I didn’t want Sloane to be the “Gillian” in her first-grade class. My husband and I returned to her room. I sat on the bed and he stood by the window. I could feel the heat from his burning cheeks on my back.

I told her that I would explain how the seed gets to the egg, but I trusted and expected that she would not impart this information to her younger sister or classmates. I explained that children should learn about this from their parents when they are ready, both the parents and the children. She pinky-swore that this would remain between us.
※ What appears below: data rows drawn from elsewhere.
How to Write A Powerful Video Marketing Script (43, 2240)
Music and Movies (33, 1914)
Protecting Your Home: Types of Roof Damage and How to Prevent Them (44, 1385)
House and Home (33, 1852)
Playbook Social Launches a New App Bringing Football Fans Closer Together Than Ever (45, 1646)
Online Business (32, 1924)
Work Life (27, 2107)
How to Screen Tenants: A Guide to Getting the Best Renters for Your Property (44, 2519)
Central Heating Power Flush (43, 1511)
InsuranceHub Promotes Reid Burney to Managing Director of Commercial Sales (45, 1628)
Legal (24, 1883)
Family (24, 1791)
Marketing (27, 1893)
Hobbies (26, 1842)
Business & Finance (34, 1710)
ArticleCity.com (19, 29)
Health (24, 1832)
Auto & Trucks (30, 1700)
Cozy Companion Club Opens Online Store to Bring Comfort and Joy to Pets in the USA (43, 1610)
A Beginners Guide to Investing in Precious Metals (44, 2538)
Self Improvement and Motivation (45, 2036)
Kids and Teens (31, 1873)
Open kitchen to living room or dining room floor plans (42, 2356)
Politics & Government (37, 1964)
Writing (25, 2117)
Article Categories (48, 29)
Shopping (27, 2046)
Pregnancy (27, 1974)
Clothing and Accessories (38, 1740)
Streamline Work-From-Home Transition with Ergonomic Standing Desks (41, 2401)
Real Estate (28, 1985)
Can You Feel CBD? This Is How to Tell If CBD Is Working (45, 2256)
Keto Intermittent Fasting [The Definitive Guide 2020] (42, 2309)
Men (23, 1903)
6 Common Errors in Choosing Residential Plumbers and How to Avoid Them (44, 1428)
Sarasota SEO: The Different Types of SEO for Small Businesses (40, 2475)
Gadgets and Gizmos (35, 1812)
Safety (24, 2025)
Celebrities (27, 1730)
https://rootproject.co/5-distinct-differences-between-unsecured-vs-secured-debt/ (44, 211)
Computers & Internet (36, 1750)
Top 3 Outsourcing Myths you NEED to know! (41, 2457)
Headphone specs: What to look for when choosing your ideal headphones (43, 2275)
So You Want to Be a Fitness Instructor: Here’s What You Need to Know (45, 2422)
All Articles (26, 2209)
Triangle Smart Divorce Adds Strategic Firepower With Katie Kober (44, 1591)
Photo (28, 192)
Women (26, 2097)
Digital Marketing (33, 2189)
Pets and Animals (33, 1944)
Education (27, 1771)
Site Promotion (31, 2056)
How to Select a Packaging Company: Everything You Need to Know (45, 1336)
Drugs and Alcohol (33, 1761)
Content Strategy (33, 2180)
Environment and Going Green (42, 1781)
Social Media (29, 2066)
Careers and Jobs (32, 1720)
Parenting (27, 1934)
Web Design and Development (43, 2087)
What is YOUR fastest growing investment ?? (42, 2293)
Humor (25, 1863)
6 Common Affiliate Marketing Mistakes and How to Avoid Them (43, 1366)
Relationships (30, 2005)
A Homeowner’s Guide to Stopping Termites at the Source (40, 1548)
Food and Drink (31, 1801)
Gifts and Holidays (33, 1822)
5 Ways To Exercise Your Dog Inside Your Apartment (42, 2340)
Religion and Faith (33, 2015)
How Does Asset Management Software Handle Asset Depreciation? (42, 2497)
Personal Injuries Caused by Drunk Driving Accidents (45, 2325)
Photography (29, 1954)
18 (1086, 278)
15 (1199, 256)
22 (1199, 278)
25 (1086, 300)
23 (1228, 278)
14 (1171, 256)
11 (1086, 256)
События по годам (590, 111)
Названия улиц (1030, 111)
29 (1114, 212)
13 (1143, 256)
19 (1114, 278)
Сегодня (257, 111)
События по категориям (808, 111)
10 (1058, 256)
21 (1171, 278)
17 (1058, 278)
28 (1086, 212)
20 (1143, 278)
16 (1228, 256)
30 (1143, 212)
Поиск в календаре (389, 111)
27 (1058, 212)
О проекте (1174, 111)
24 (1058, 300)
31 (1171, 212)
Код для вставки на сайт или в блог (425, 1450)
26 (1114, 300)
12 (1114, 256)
My daughter lives in a science-oriented household so half the job was done, given that she knew proper names for male and female body parts and the materials needed. I made a game-time decision to focus on mechanics and not the physical or emotions aspects of sex (I really wanted to start that book first).

Me: “You already know that the seed comes from the man and the egg comes from the woman. The man puts his penis inside the woman’s vagina and the seed comes out of the man’s penis and goes inside the woman’s vagina, up to her womb or uterus. That is where they meet and where the baby grows.”

Daughter: “That’s disgusting.”

Me: “You won’t think so when you are older.”

Daughter: “What does the boy’s thingie look like again?”

Me: (pause) “A banana.”

Daughter: “Eeeeeew.”

(Well, she never did like bananas that much anyway.)

Me: “Well, that is what mommies and daddies do when they want to make a baby.”

Daughter: (pause) “You mean you did this twice?”

Husband (sotto voce): “Mmmm…hmmm… Last night.”

(Did I mention I was reading Fifty Shades of Grey? Apparently a father’s desire to be discreet is trumped by a man’s need to brag.)

Me (after quick dirty look at husband): “Yes, we did it twice. Now go to sleep. I love you.”

Daughter: “I love you too, Mommy.”

I know this is not the end of the conversation and we will continue to explore and discuss this topic together. At a certain point, my daughter’s need to know and my embarrassment will switch places and I will be the one asking the probing questions while she squirms.

Thankfully, once my breathing returned to normal, I felt like my foot was in the door and not my mouth. Sort of…

Lani Serota is the mother of two young girls, besotted wife, sleep aficionado (both her own and that of children), and celebrity child name enthusiast who loves a good giggle. When she is not working at one of her three jobs, taking advantage of everything New York City has to offer, or procrastinating, she loves to write.